Os policiais realizaram rondas nas imediações do presídio e, por volta das 00h15min, os indivíduos foram capturados no interior de uma mata. Um deles, identificado como Gregory, portava um controle de drone, enquanto o outro, chamado Pedro, carregava uma mochila nas costas e segurava o equipamento.

Segundo o registro da polícia, foi dada ordem de parada aos homens, a qual não foi obedecida, tendo ambos tentado fugir pela mata, porém, foram alcançados pelas autoridades.

No interior da mochila foram localizados: um rolo de fita adesiva amarela, uma garrafa PET de 500 ml com whisky, maconha, cinco baterias de drone, um carregador de baterias de drone, um rolo de linha de pesca e um aparelho celular.

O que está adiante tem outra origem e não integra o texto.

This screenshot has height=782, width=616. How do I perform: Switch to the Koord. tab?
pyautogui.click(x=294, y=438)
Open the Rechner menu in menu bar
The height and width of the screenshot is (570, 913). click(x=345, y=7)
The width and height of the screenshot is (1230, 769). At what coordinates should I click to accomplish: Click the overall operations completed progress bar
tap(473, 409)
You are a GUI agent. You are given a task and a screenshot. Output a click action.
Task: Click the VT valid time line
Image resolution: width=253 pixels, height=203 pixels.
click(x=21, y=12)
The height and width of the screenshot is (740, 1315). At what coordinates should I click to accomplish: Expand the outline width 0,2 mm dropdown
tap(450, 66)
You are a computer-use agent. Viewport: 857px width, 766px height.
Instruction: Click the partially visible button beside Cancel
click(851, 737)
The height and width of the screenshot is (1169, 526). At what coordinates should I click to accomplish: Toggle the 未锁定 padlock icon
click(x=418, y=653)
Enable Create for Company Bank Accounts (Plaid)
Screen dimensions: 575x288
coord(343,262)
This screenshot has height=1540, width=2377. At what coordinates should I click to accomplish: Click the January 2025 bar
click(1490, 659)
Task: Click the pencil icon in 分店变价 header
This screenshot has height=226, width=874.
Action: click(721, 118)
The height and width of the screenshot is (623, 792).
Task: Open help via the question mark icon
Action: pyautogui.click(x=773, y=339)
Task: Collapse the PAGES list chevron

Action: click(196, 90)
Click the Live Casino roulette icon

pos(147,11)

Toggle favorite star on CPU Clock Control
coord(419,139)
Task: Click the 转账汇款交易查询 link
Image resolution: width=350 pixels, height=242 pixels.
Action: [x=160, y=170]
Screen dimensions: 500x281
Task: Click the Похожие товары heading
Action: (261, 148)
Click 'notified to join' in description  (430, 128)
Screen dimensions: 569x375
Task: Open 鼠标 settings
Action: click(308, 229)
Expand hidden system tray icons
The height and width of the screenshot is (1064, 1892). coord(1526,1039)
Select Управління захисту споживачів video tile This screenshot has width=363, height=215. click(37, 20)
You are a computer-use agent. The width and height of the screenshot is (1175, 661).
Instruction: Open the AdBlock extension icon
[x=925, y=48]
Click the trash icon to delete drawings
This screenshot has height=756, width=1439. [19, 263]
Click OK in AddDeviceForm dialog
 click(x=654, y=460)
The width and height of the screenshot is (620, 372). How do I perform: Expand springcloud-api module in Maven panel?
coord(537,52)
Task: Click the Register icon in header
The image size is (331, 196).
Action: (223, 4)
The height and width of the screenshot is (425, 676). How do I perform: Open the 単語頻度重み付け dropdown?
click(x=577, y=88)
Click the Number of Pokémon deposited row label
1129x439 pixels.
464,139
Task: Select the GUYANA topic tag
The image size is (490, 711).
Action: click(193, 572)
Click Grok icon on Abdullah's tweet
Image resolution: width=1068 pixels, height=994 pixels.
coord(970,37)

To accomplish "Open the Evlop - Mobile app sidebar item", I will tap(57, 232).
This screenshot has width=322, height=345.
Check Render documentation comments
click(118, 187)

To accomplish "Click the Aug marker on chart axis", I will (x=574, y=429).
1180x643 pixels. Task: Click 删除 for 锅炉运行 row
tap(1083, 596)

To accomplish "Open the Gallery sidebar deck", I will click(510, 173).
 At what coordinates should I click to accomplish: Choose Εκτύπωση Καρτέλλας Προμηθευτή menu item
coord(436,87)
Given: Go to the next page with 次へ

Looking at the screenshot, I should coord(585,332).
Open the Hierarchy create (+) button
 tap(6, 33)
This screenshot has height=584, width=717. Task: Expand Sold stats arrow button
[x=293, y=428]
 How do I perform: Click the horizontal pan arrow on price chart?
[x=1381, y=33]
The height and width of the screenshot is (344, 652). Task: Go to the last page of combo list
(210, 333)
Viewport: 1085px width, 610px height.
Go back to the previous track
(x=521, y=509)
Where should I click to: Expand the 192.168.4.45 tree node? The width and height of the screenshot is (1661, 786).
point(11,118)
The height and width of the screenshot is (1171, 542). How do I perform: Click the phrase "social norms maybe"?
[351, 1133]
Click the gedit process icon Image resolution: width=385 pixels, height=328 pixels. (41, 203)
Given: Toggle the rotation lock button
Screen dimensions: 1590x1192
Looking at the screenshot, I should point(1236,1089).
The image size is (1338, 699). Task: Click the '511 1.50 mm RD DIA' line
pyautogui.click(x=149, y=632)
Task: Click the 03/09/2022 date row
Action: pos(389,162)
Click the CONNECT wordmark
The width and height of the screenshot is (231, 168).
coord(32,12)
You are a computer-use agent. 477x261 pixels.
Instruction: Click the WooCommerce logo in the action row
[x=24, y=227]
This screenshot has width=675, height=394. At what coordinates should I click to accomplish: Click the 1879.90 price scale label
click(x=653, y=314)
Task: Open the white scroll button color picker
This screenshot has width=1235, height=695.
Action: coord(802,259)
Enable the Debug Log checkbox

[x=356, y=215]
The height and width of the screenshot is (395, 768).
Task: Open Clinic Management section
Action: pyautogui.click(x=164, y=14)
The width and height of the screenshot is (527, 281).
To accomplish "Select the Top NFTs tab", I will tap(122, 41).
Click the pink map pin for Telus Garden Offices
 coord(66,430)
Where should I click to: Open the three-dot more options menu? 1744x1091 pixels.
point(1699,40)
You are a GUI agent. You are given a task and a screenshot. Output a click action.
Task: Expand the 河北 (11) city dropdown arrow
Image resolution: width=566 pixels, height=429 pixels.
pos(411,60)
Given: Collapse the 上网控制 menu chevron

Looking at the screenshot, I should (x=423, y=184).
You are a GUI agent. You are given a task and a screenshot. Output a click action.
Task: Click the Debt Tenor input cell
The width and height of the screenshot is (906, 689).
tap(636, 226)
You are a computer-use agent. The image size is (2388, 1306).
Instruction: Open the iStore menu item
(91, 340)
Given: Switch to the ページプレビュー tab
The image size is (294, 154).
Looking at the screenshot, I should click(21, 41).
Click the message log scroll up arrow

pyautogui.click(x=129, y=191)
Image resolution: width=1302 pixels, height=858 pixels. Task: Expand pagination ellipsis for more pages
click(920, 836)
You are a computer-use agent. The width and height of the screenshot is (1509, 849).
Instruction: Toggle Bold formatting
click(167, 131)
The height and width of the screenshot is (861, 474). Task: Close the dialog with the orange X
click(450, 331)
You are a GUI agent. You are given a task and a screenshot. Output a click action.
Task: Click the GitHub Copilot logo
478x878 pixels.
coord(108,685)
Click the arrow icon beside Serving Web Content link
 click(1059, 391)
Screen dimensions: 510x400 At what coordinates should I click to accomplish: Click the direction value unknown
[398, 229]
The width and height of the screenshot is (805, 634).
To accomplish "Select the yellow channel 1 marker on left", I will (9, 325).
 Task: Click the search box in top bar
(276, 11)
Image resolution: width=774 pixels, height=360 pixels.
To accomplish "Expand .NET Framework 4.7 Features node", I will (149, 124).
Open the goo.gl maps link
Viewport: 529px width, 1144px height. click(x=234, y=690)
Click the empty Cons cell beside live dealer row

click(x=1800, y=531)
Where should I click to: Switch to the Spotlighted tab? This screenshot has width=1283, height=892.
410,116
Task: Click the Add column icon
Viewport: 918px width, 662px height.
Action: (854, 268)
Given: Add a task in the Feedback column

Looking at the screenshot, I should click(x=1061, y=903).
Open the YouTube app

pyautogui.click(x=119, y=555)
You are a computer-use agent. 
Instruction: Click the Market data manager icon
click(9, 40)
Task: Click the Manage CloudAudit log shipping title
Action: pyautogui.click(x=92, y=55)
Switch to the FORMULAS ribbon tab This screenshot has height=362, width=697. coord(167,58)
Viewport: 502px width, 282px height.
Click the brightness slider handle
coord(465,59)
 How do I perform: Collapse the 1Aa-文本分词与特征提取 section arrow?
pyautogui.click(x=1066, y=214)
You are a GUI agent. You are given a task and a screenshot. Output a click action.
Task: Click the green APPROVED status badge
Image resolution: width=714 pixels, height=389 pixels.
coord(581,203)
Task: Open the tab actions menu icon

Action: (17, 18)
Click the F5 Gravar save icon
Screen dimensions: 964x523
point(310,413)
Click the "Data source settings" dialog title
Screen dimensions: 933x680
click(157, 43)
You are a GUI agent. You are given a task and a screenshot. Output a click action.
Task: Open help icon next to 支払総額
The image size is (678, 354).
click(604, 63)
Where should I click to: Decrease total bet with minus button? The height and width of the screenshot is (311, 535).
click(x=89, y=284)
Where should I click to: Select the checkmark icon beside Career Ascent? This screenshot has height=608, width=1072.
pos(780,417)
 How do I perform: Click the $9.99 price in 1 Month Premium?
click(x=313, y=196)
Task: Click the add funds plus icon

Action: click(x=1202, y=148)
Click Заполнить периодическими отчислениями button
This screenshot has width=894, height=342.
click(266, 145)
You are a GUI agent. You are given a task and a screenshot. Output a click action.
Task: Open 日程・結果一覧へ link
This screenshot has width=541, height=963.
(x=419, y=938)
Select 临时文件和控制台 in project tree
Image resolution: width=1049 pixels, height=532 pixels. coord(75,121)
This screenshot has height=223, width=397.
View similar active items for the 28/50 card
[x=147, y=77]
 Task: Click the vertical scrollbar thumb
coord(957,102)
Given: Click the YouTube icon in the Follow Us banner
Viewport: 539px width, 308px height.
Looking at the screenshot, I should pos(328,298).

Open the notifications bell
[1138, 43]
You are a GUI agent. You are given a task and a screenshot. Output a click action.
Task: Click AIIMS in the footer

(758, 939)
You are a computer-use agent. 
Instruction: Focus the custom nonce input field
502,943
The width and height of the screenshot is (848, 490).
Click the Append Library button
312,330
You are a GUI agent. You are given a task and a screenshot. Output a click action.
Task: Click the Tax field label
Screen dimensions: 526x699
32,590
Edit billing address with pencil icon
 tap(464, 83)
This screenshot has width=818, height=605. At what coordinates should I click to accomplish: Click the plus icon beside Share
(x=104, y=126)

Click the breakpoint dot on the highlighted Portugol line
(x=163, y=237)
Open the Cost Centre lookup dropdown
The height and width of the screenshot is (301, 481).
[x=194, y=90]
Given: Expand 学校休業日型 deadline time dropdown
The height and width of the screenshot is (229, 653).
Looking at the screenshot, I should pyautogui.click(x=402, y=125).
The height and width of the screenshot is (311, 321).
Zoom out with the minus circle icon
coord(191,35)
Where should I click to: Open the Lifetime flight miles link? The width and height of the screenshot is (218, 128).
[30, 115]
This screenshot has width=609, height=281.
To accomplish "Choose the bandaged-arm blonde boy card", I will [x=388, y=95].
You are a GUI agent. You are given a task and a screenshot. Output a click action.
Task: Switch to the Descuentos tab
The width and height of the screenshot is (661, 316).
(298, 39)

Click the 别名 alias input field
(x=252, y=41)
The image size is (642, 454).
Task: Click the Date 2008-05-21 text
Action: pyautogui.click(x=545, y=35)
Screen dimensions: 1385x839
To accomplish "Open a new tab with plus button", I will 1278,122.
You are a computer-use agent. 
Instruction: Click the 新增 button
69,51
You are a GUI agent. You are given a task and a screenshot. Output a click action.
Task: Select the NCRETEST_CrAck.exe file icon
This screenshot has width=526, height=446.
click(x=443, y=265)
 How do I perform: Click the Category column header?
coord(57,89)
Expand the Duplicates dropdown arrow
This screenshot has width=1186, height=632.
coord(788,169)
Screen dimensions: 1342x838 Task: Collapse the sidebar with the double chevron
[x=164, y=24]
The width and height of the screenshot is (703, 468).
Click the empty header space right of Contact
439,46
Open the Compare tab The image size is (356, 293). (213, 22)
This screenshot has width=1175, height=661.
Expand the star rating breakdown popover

Ambos relataram que estavam no local há aproximadamente duas horas e realizavam o arremesso de objetos para o interior do presídio. Pelos serviços prestados, Gregory receberia a quantia de R$ 150, enquanto Pedro declarou que sua parte seria de R$ 100 pela participação na prática delituosa.

O interno do Presídio de Segurança Máxima de Campo Grande responsável pela contratação dos serviços foi identificado apenas como "Henrique".

Diante dos fatos, os policiais deram voz de prisão aos autores e posteriormente foram encaminhados Delegacia de Pronto Atendimento Comunitário da Cepol (DEPAC-CEPOL).

Operação Pombo Sem Asas

Em março, o Ministério Público de Mato Grosso do Sul (MPMS), por intermédio do Grupo de Atuação Especial de Repressão ao Crime Organizado (Gaeco), deflagrou, a operação Pombos Sem Asas, que cumpriu 35 mandados de prisão e cinco mandados de busca e apreensão contra ação do PCC em presídios em Campo Grande e nos estados de São Paulo, Mato Grosso e Rio Grande do Norte.

O esquema envolveu a corrupção de um servidor público que recebia propina para facilitar a entrada de drogas em presídios de Campo Grande.

“Pombo Sem Asas” faz alusão ao termo utilizado pelos próprios criminosos para nomear os pacotes contendo drogas e celulares lançados para o interior do presídio (“pombos”), seja por arremessos manuais, seja com o uso de drones, e à ação do Estado em interromper esse fluxo, neutralizando a logística de comunicação e o abastecimento de materiais ilícitos para a organização criminosa.